→ Exercise task
Please reproduce the passage of the nltk stop-word thread starting with "which is not" and going on through "nltk.download('stopwords')", updating it so that "characters" becomes "letters".

Search code examples
nlpnltk

Struggling with removing stop words using nltk


I'm trying to remove the stop words from "I don't like ice cream." I have defined:

stop_words = set(nltk.corpus.stopwords.words('english'))

and the function

def stop_word_remover(text):
    return [word for word in text if word.lower() not in stop_words]

But when I apply the function to the string in question, I get this list:

[' ', 'n', '’', ' ', 'l', 'k', 'e', ' ', 'c', 'e', ' ', 'c', 'r', 'e', '.']

which, when joining the strings together as in ''.join(stop_word_remover("I don’t like ice cream.")), I get

' n’ lke ce cre.'

which is not what I was expecting.

Any tips on where have I gone wrong?


Solution

  • word for word in text iterates over characters of text (not over words!) you should change your code as below:

    import nltk
    nltk.download('stopwords')

[Rows from a screen grounding dataset]

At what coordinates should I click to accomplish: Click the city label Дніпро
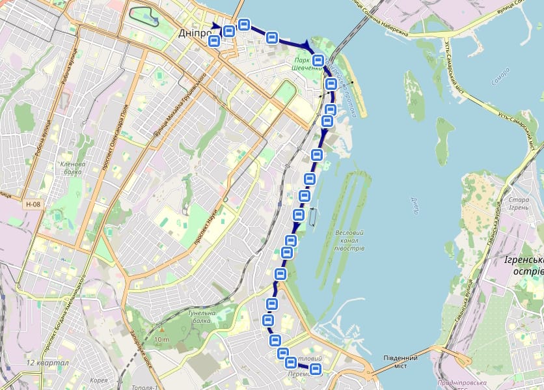pyautogui.click(x=194, y=33)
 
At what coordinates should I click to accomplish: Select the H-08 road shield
pyautogui.click(x=33, y=204)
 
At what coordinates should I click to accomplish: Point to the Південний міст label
pyautogui.click(x=400, y=361)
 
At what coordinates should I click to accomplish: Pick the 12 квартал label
pyautogui.click(x=48, y=363)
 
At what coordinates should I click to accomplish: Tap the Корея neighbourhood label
pyautogui.click(x=99, y=380)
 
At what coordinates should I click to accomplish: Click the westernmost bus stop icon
pyautogui.click(x=213, y=41)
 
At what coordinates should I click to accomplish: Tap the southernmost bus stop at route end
pyautogui.click(x=316, y=370)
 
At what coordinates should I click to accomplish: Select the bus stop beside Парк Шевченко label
pyautogui.click(x=318, y=61)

→ Exercise solution
which is not what I was expecting.

Any tips on where have I gone wrong?


Solution

  • word for word in text iterates over letters of text (not over words!) you should change your code as below:

    import nltk
    nltk.download('stopwords')